Forthcoming Mormon History Conference



Forthcoming Mormon History Conference

Historians to Consider the Mormon War

Salt Lake City – A three-day history conference begins May 24th at the Salt Lake City Hilton to discuss "Crossroads and Confrontations." The specific topic will be the 1850s when Mormons were pitted against the United States.

The event is sponsored by the Mormon History Association. Guests will be treated Thursday evening to a reception and welcome by Michael W. Young, president of the University of Utah. The conference continues through Saturday.

Many of the historians will also travel the following Sunday and Monday to sites that were important during the Utah War, including Fort Bridger, Eckelsville, Camp Scott, and Fort Supply in Wyoming and Mountain Meadows in southern Utah. At Fort Bridger, Richard Sadler, dean of Social and Behavioral Sciences at Weber State University, will speak on the fort's pivotal place in the Utah War.

At the Hilton, USC Professor of History William Deverell will relate what Californians thought of Mormons during the Civil War. Overlooking Salt Lake City, Fort Douglas offers a stark reminder of the threat Abraham Lincoln felt Utah posed to the nation during the conflict between the states, which came only ten years after the Utah War.

Not all contemporary Mormons know how radically non-conformist and treasonous their ancestors were in the eyes of other Americans. Historians remember. In 1857 U.S. President James Buchanan sent a fourth of the U.S. military to subdue the "Utah rebellion."

The conflict is "a poorly understood watershed in Mormon history," according to historian Will Bagley. "Scholars are beginning to recognize that what has long been caricatured as 'Buchanan's blunder' was, in fact, the opening act in a struggle between a republic and a millennial religion--a conflict that lasted almost four decades." With 2,500 American troops approaching, Mormon settlers were thrown into a state of alarm, eventually leading to the massacre of a wagon train heading for California in September 1857.

Michael Homer, editor of On the Way to Somewhere Else: European Sojourners in the Mormon West, 1834-1930, takes another view. "Buchanan began a war against American citizens because of confidential and unconfirmed information that they were disloyal and in a state of rebellion. Ironically," Homer adds, "'Buchanan's folly,' and the subsequent military occupation of Utah, left the United States government less prepared for the more important conflict, the Civil War."

Such views, backed by extensive research, will be shared at formal sessions of the history conference. In all, over a hundred research papers will be presented. The event is being held on the sesquicentennial anniversary of the Utah War.

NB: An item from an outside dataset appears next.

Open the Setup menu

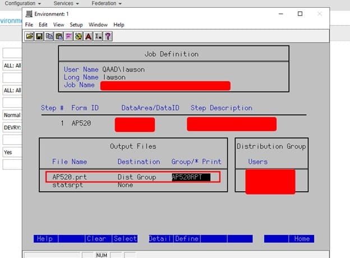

Another landmark this year in Mormon studies is the 100th anniversary of Utah Senator Reed Smoot's vindication in Washington, D.C. Under suspicion for four years after his election because he was Mormon, in 1907 the Senate voted to allow the Mormon apostle to retain his seat. "The Reed Smoot hearings placed Utah in the national spotlight and profoundly affected the course of Mormon history," observed Michael Paulos, editor the forthcoming Mormon Church on Trial: Transcripts of the Reed Smoot Hearings. "The Smoot hearings effectively ended the practice of Mormon Polygamy."

On Sunday morning, historians will gather at the Assembly Hall at Temple Square for a morning devotional. At Saturday evening's banquet, MHA President Ronald K. Esplin of the LDS Historical Department will speak, and the annual book and article awards will be presented.